== Exercise requirements ==
1 - In the thread about bouncer CPU usage, which IP list is subscribed according to the reply that mentions the BananaPi R3?
2 - Return, word for word, the part of the thread starting with "Answer 1 · 2023-08-17T07:48:18.000Z" and going on through "we can explore.".

== Passage shown ==
# # # # # # #
The system is handling 20Mbit/s traffic (IPTV) with just 1% cpu for the time displayed. With starting the bouncer the increase in cpu and temperature started.

Maybe there is some room for optimizations?

Adding bigger amounts of ips (like another 16033 decissions) is creating a smaller spike. So I wonder if there are two different ways used for adding small or bigger portions of ips.

Answer 1 · 2023-08-17T07:48:18.000Z

Maybe there is some room for optimizations?

Do you have any recommendations? we already split into smaller batches only get IP based decisions. Any feedback you can provide we can explore.

EDIT: are you subscribed to any third party blocklists via the console?

Edit edit: I realised that the chunking optimisation is version 0.0.28 and I saw your issue with armv8 guessing you can test it without that version?

So I have been doing some testing for a potential bug in crowdsec but at the same time thought I test nftables. I see most of CPU usage is originating from the nft binary that is called when inserting/updating/deleting so at this moment it might be the way nftables handles the update causing the spike.

Update: turning off Prometheus seems to solve the cpu usages for me

Update update: it seems the metrics inspects the chains which can provide a massive json payload and doing this every 10 seconds was the problem for me..... hmmmm

Answer 2 · 2023-08-17T14:59:25.000Z

Maybe we should do #314 for sanity

Answer 3 · 2023-08-17T17:48:05.000Z

Hi
yes, I wanted the ARMv8 so I can test with my BananaPi R3. I currently have 0.0.27 running. If there is optimizations in 0.0.28 I'd be happy to test it. :)
And I have one ip list subscribed: tor exit nodes.
# # # # # # #
== Given data ==
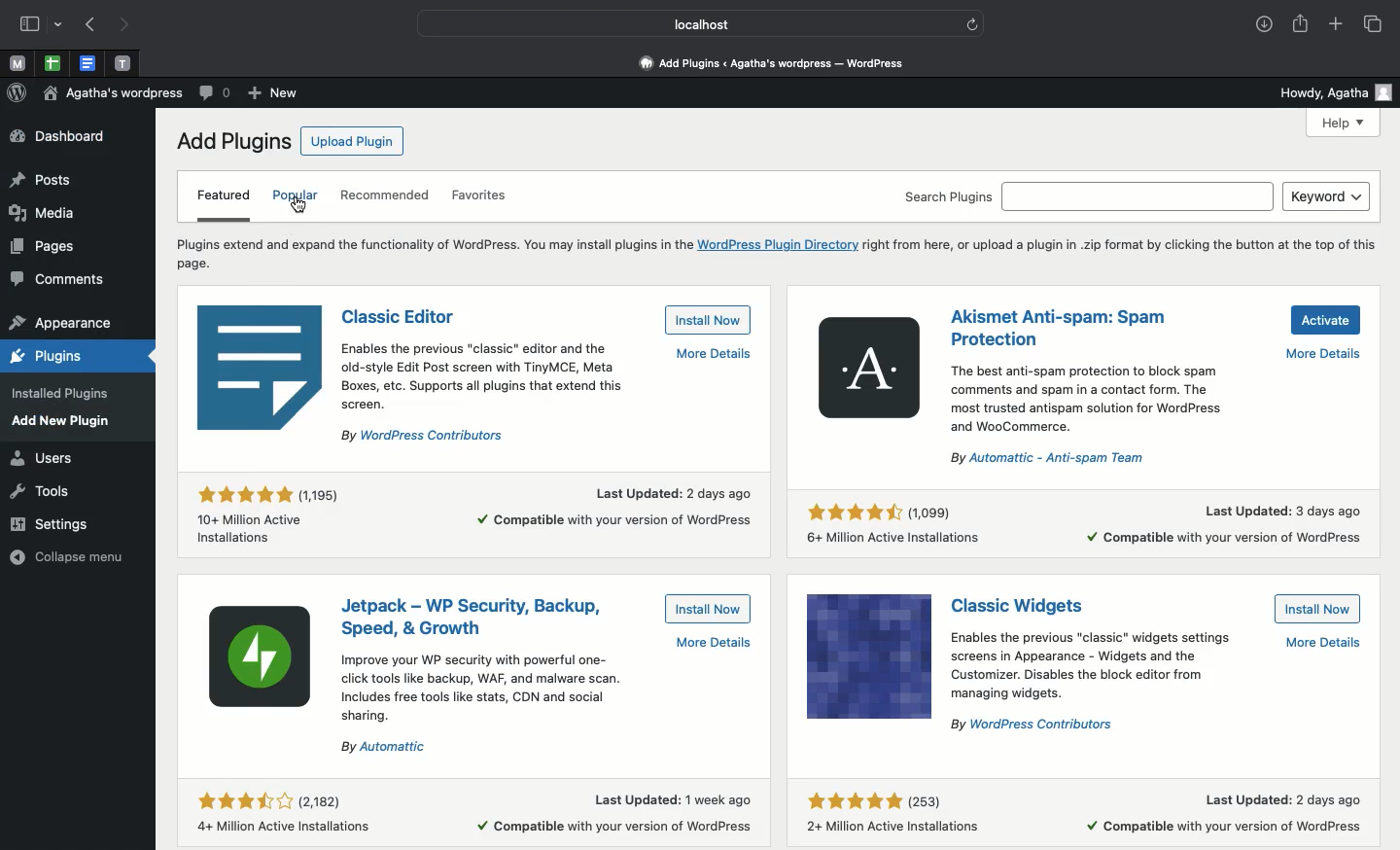  What do you see at coordinates (213, 94) in the screenshot?
I see `Comment` at bounding box center [213, 94].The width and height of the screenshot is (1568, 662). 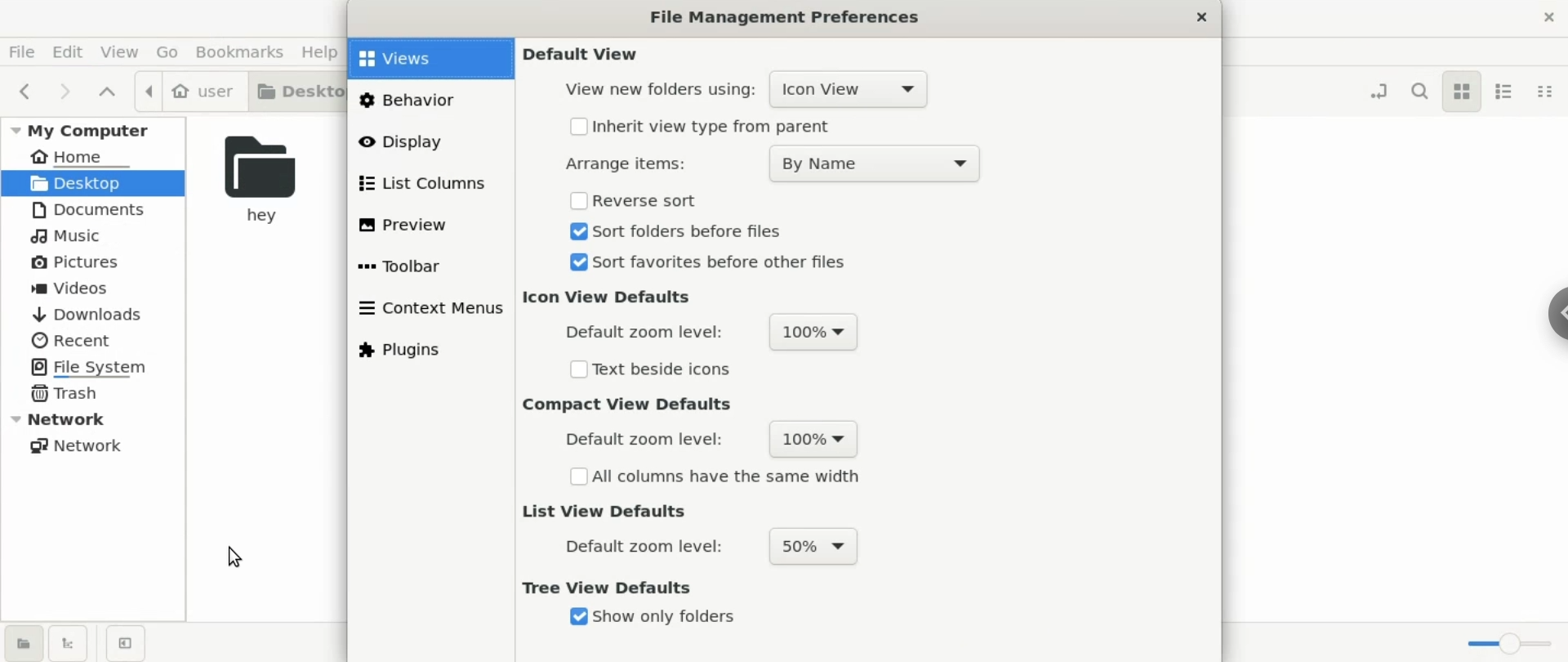 I want to click on show only folders, so click(x=668, y=616).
# # # # # # #
== Responses per task ==
1 - Tor exit nodes.

2 -
Answer 1 · 2023-08-17T07:48:18.000Z

Maybe there is some room for optimizations?

Do you have any recommendations? we already split into smaller batches only get IP based decisions. Any feedback you can provide we can explore.